Implementing functions and more fun in Spark Connect using gRPC and .NET

All Spark Connect Posts

Code

Goal of this post

The goal of this post is to look at creating a SparkSession and a DataFrame that will wrap the Range relation and then we will use the WithColumn function to add a column to the DataFrame and then we will use the Show function to show the DataFrame.
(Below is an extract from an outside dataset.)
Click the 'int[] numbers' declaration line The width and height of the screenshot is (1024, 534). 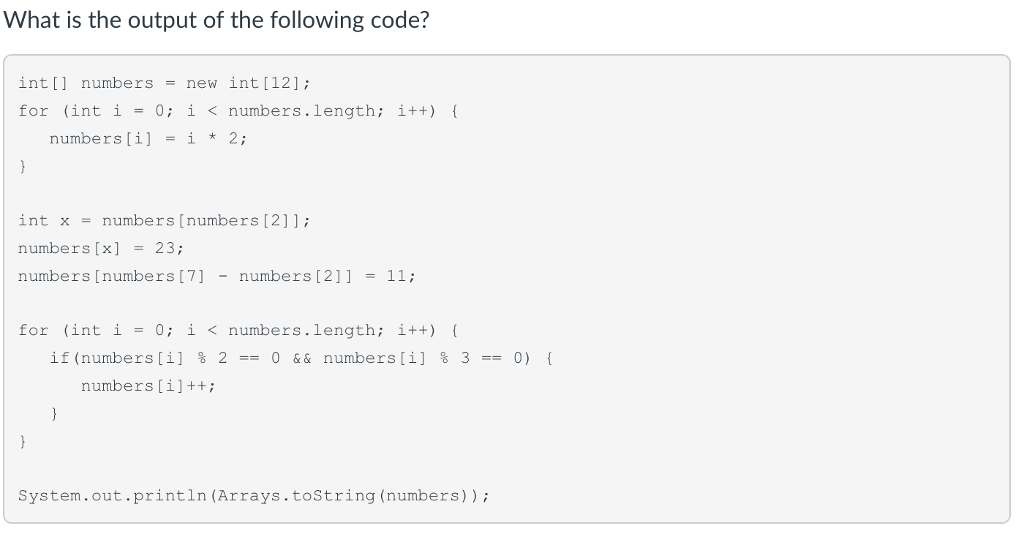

We won’t have a builder but we are moving towards:

var spark = SparkSession
    .Builder
    .Remote("http://localhost:15002")
    .GetOrCreate();

var dataFrame = spark.Range(1000);
dataFrame.Show();

var dataFrame2 = dataFrame
    .WithColumn("Hello",
        Lit("Hello From Spark, via Spark Connect"));

I’m pretty much going to leave the code as-is from the previous post but will move things about a bit and add a SparkSession and a DataFrame class. Also, instead of passing the session id and client around i’m going to wrap them in the SparkSession so that we can just pass a single object and also use it to construct the DataFrame so we don’t even have to worry about passing it around.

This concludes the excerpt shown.